The fastest way to boost the image of your site is with photographs. Specifically, your own photographs.
There are a lot of images out there available with a quick right-click Save As... but if you head down that road you're likely to run into copyright violations faster than you can say "download dancing GIF."
Unless you're lucky enough to own a digital camera you'll have to scan your own images in order to get photos onto your site.
Most likely the scanner's default is set for color photographs but double check to be sure. Always in color unless the image is black and white and don't choose an option like "line art" or "halftone".
The trickiest scanning decision is choosing your resolution. In almost every case you'll want your web-based images to be the same size or smaller than their real life photo counterparts so in almost every case you can feel comfortable setting your input resolution to 100% or 72 dpi. However, if you plan to alter the image in a graphics program by all means try out the higher settings.
Keep in mind that bigger isn't always necessarily better: since you'll be saving these images in compressed formats you won't want to start with megapixel levels of precision or the image might show signs of degradation down at web-friendly size.
Once you've transformed your Kodak moments into timeless binary format sit back and take a closer look at them. What messages do they convey? Should you crop out needless background details to focus the viewer's attention on the salient details? Are they too bright or too murky?
A lot of mediocre images can be instantly improved just by adjusting the brightness or contrast with tools bundled into every modern graphics package.
Take some time to explore your software options and see what effects you can generate. I am particularly fond of colorizing photos so that they look like old-fashioned sepia toned pictures. This can actually serve as a neat trick for adding color images to a site without bulking up on large kilobyte full-color files.

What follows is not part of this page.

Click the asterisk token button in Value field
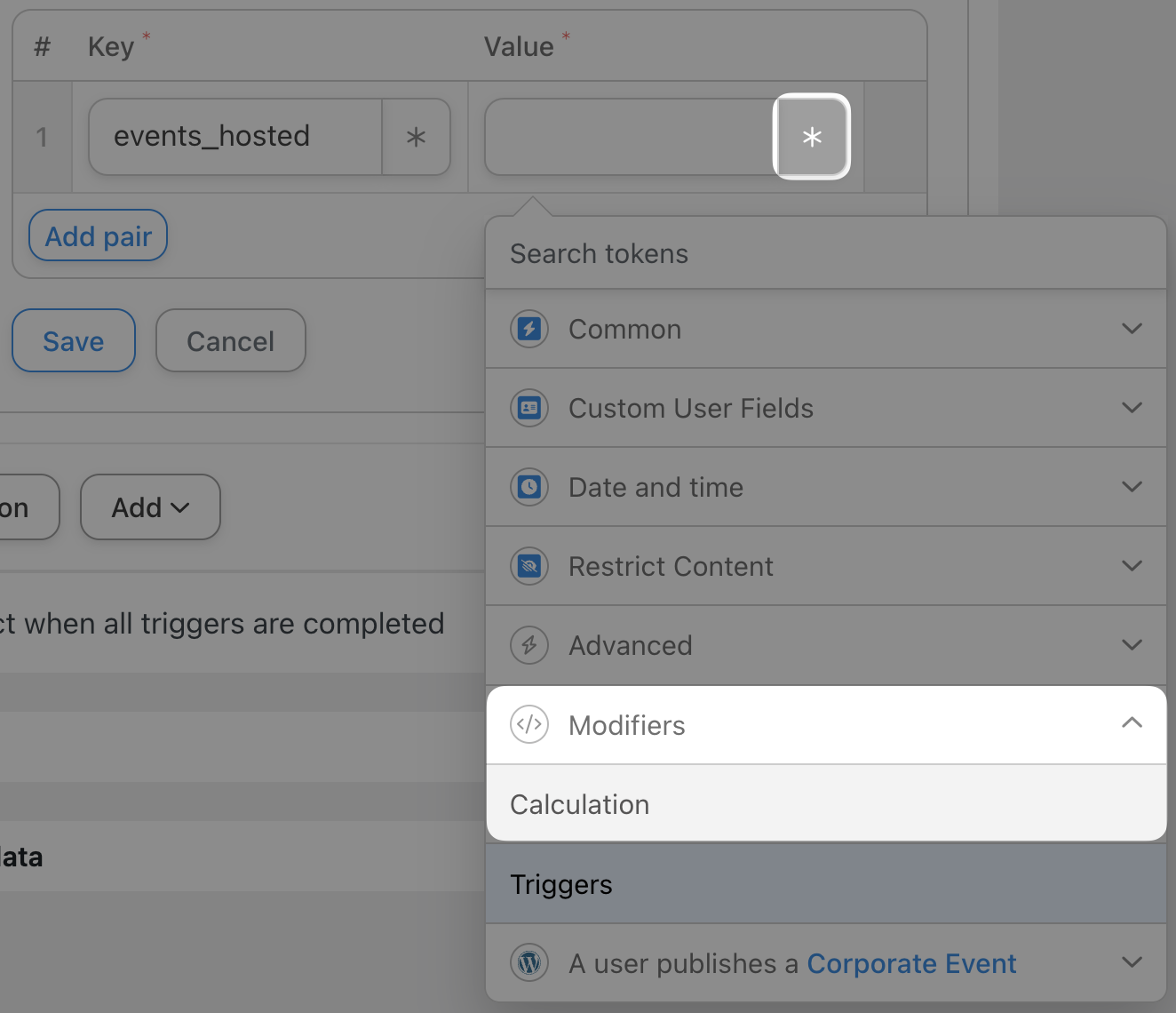 812,137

If you want to play around with more exotic tools like implosion or crazy swirls and you don't have access to an expensive program like Adobe Photoshop you can always try out an online webware product like GIMP which not only allows you to transform your images like the pros but can compress the final products into more efficient smaller packages.

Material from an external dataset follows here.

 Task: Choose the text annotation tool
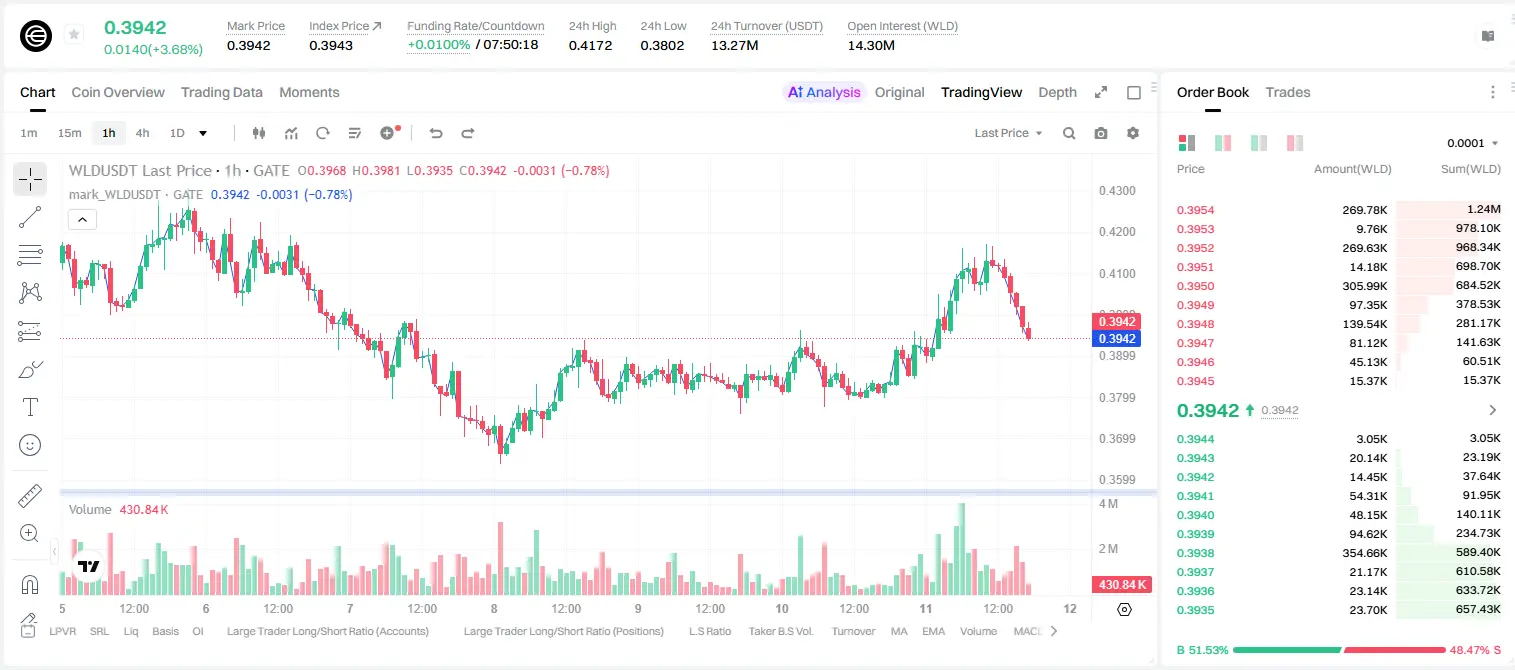tap(30, 407)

Compressing images, in case you're wondering, is not some complicated extra step you need to take nor does it make the actual image smaller. A digital image is made up of different colored pixels neatly arranged row after endless row.

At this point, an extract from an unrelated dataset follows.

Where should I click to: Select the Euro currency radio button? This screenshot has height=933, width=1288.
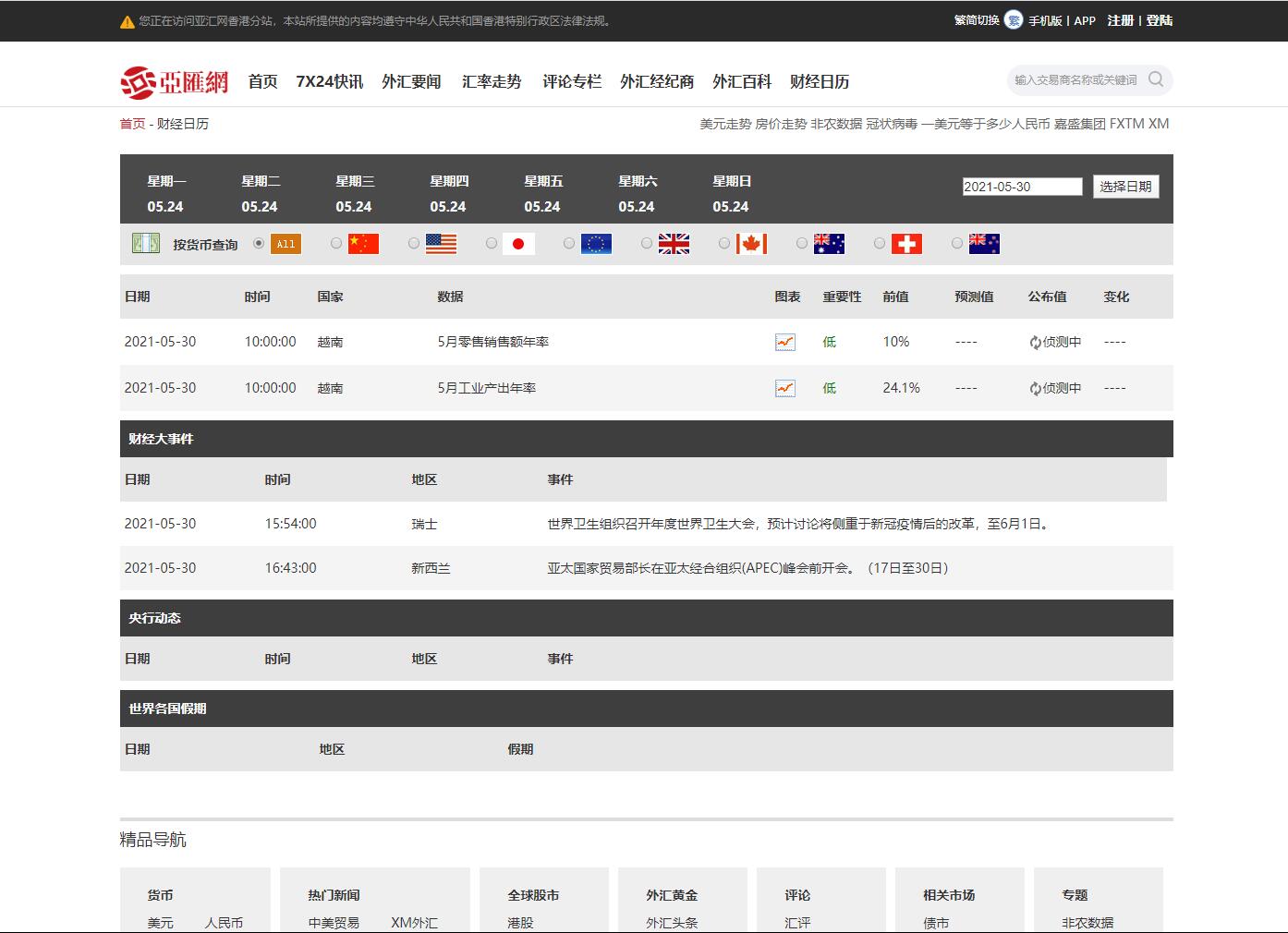click(x=569, y=243)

Instead of accounting for each and every pixel individually, image file formats employ ingenious schemes to track large groups of colors at once reducing the amount of coded information that needs to be saved while preserving all the detail of the original image. All you need to do is choose a format from a drop-down file menu when saving your pictures.
The two most popular image formats are JPEG ("jay-peg") and GIF ("GIF" with a hard "g" as in "good"). 99% of the time you'll want to save your photographs as JPEGs which are designed to cope with complex color patterns that blend and fade.
Because GIF is better handling images with large areas of identical colors that format is ideal for text images and logos or maps with simple lines. So unless your photograph is a picture of beach ball throw up against a clear blue sky save your images as JPEGs.